Thinking it over, i came to the conclusion to look for possible restricted common candidates first, and then lookup if i could place them in ALSs, and if so, look for a non-restricted common candidate that leads to eliminations. How about this ? If anyone knows a better approach, please let me know...

Just a few quick thoughts...
- Could it be that any naked subset in its whole is not useful as part of an ALS ?
- I think that mixing parts of two naked subsets together for making a single ALS is not very useful either. Which would mean that any useable ALS is a subset from a naked subset (or from the whole set if no subsets are present)

Can anyone confirm this ?

I asked the same questions at the programmers forum, but didn't got much replies...

Tnx,
Marc.

[ronk]

Just a few quick thoughts...
- Could it be that any naked subset in its whole is not useful as part of an ALS ?
- I think that mixing parts of two naked subsets together for making a single ALS is not very useful either. Which would mean that any useable ALS is a subset from a naked subset (or from the whole set if no subsets are present)

Can anyone confirm this ?

I am not aware of proofs, but I believe both statements are correct.

[champagne]

Ok, I decided to take my solver to the next level, implementing a lookup routine for ALS-xz.

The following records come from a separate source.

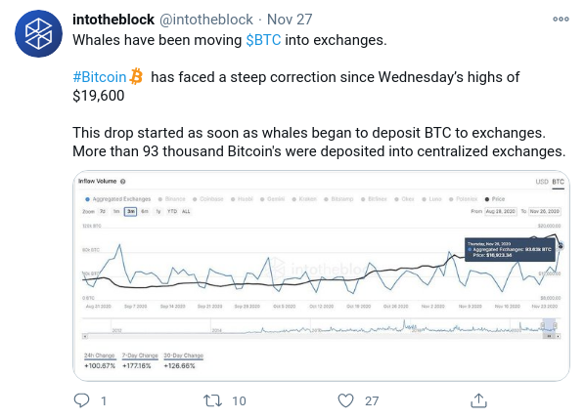This screenshot has height=419, width=585.
Task: Edit the To date field
Action: coord(545,212)
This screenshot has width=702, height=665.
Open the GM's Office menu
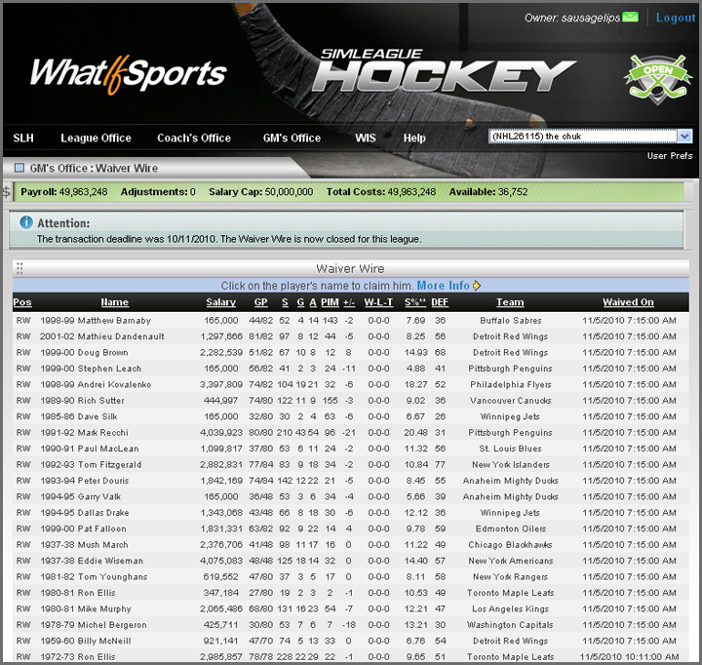(292, 138)
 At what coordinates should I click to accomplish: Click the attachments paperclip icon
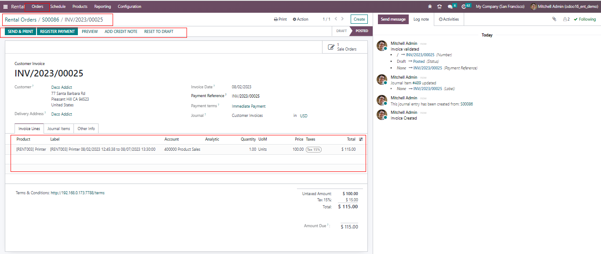554,19
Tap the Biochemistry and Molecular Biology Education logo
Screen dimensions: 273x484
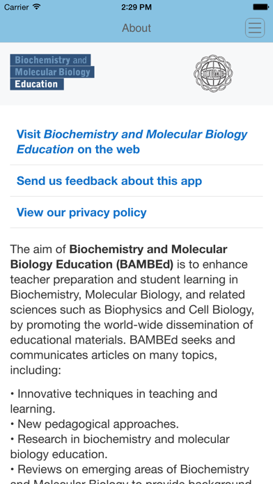pos(52,72)
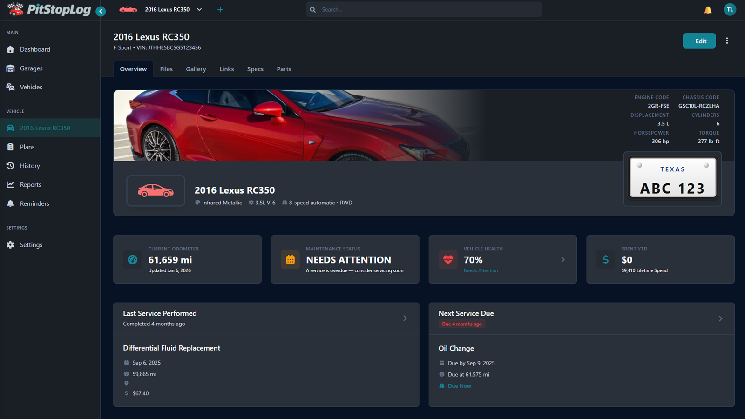Expand the Next Service Due details
Viewport: 745px width, 419px height.
click(720, 318)
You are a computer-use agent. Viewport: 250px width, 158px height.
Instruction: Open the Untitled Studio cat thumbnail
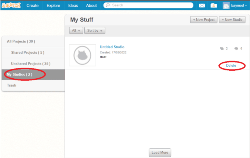[x=82, y=55]
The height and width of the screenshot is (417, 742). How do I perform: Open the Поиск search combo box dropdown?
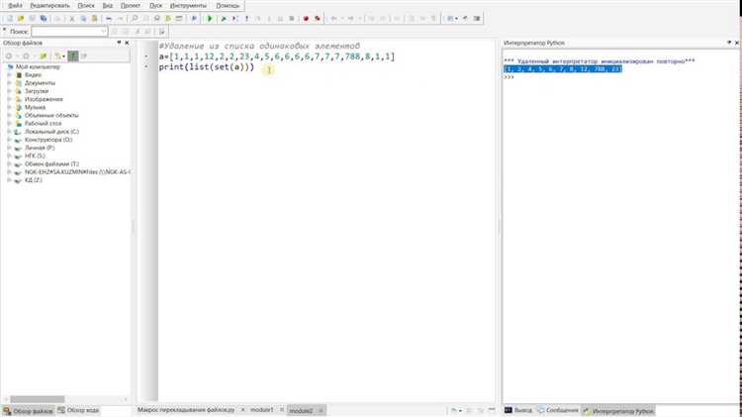pos(104,32)
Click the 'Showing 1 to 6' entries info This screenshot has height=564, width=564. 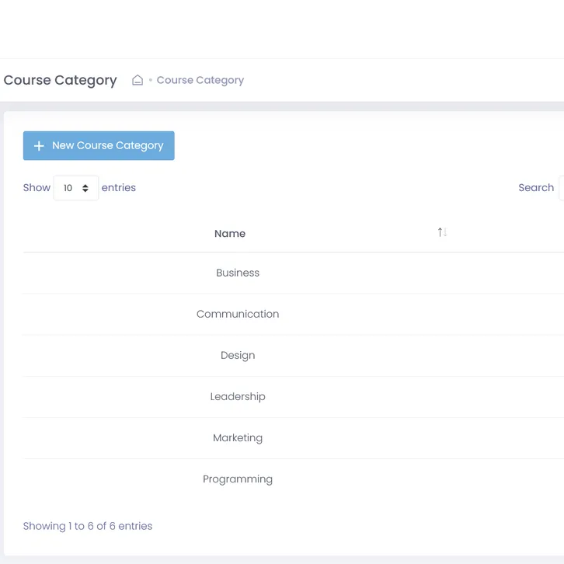(88, 526)
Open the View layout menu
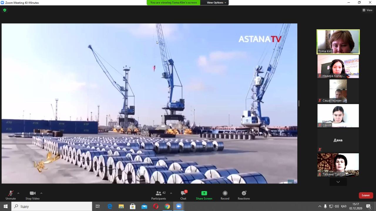376x211 pixels. click(x=367, y=10)
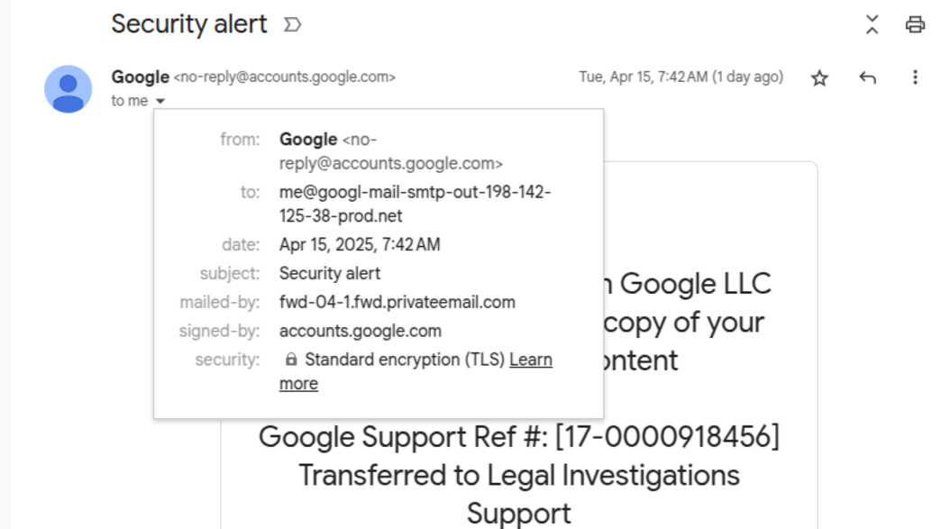
Task: Reply using the curved arrow icon
Action: pos(867,78)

At first I was thinking to collect all possible ALSs on the grid, and then to handle all possible pairs of ALSs looking for possible common restricted candidates, and if found one then looking for a non restricted common candidate that could lead to eliminations. Sounds good in theory, but i think i will end up with a huge amount of ALSs to collect and compare, mostly leading to nothing and wasting time. So, i need a different approach. I searched the "programming sudoku" forum but to no avail.

Thinking it over, i came to the conclusion to look for possible restricted common candidates first, and then lookup if i could place them in ALSs, and if so, look for a non-restricted common candidate that leads to eliminations. How about this ? If anyone knows a better approach, please let me know...

.

I worked at the beginning on ALS pairs. I quickly gave up. Instead, I used AHS/AC, working as almost cells. It's much easier to handle, you have not to consider couples of ALS (n2 dimension) and you get the same result.

I am doing it in a tagging context reducing the overall dimension, but the same technic can be applied without tagging.